Case 2 Iskandar Malaysia Social Index (IMSI)
Social index is one of the components of a bigger Data Management agenda for Iskandar Malaysia under the Iskandar Malaysia Urban Observatory (IMUO). Iskandar Malaysia Social Index is a social index to gauge the effectiveness of facilities and services provided for the people in Iskandar Malaysia. The reasons of having the Iskandar Malaysia Social Index are as follows: -
· Recommendation from Comprehensive Development Plan (CDP) review;
· To measure the progress of Iskandar Malaysia;
· Planning objective as it is vital for decision making, policy review and formulation and future planning;
· Report Card / Pulse Checking of society perception towards Iskandar Malaysia and social impact towards them; and
· Public Relations purposes.
Case 3 Sungai Skudai Rejuvenation
Sungai Skudai (Skudai River) is one of the major rivers located within the heart of Iskandar Malaysia.
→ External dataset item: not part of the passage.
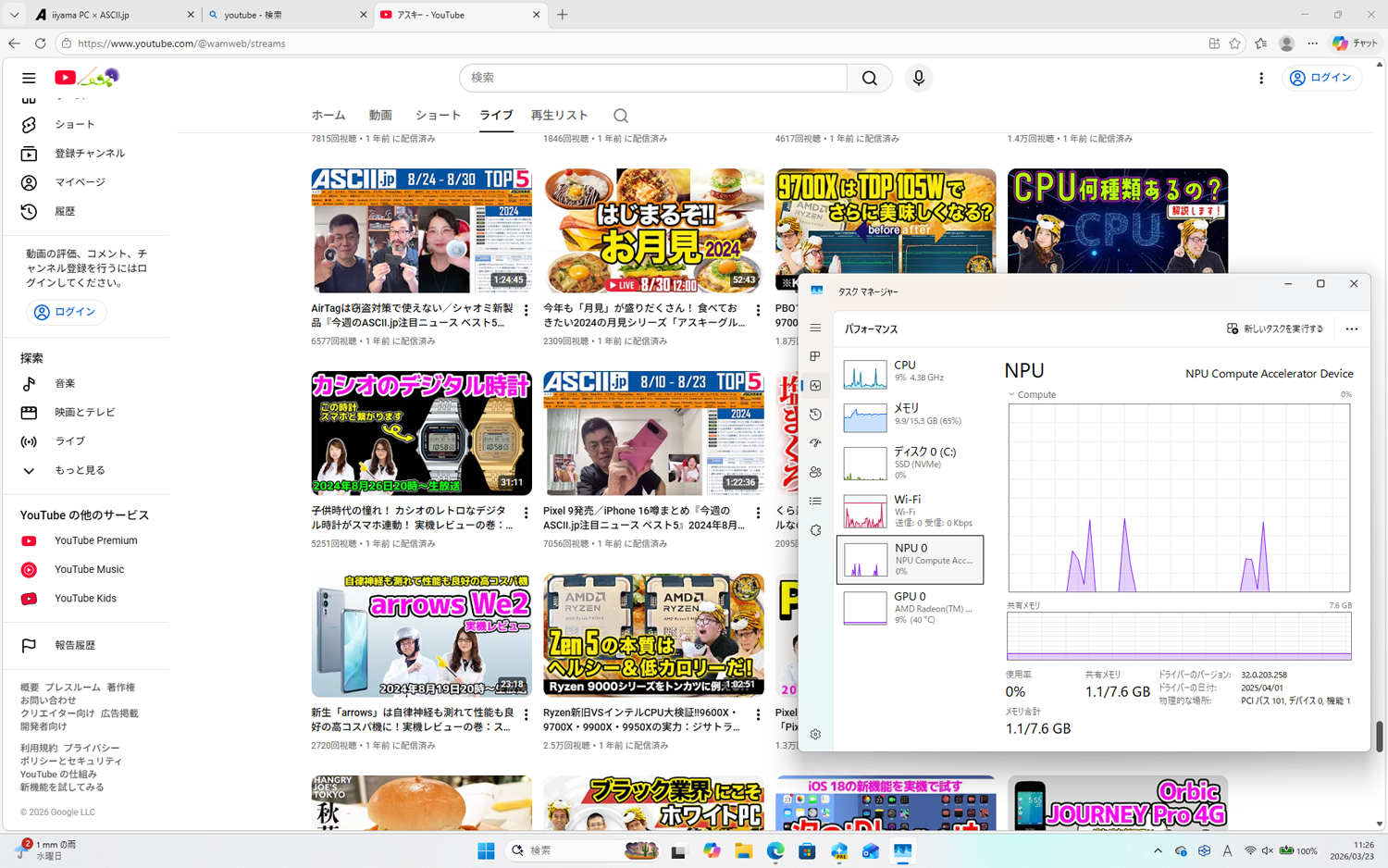Open Task Manager settings gear icon
The width and height of the screenshot is (1388, 868).
[815, 734]
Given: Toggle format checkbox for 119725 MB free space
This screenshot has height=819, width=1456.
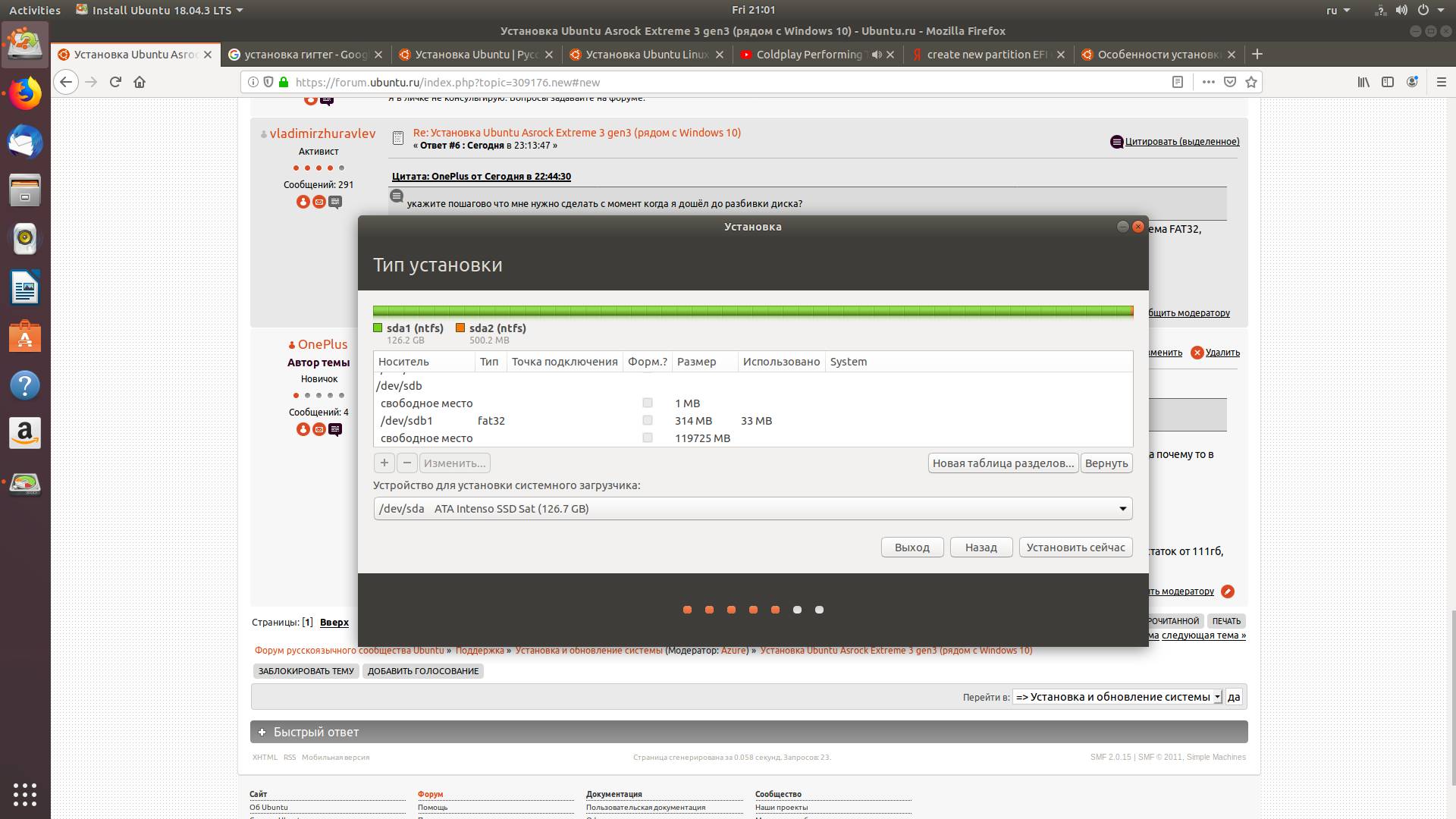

Measuring 47km in length, the river traverses through the boundaries of three local authorities from the furthest northern parts of Iskandar Malaysia into the Johor Straits at the south.
This river has been a source of income for the fishermen plying the river, a source of raw water for the water treatment plant supplying large parts of the Johor Bahru District and Singapore (until the expiry of one of the water agreements) and also an alternative mode of transportation (both historically and will possibly make a come-back).
Case for Action
Over the years, the river has been extensively polluted from the many developments along the tributaries such as illegal squatters, old housing estates and villages (which do not use or properly maintain their individual sewerage treatment tanks), newer and large developments on a large scale (sedimentation run-offs), proliferation of commercial activities supporting these residential needs such as food and beverage, car wash, auto-maintenance workshops and such.
As a result, the cumulative effect of all these factors resulted in a shallower, more polluted river that poses a threat to the quality of life and to the water supply for the growing needs of Iskandar Malaysia. A 2013 study highlighted a scenario where the water supply for IM will reach a critical stage by the year 2018. However, ever-changing weather patterns and possibly faster growth of the region may exacerbate this situation, hastening the worst-case scenario.
The shallowing effects of the river also created flash flood risks along segments of the river where choke-points may have formed undetected over time. Under the right circumstances these choke-points will suddenly overflow causing inconveniences at the least, damaging property and maybe even resulting in casualties at its worst.
A better framework for Sungai Skudai is being developed to provide a clear plan to attain a cleaner, livelier and more vibrant river. The benefits are as follows:-
· Focus on the zoning area to ensure more positive outcomes;
· Offer opportunities for public-private partnerships; and
· Enhance public participation.
The framework shall create a high level comprehensive conduit to integrate and harmonise with Sungai Skudai Blueprint by Department of Irrigation and Drainage Johor, and also utilised as the core for a phased and focused action planning for specific segments or quadrants of the river.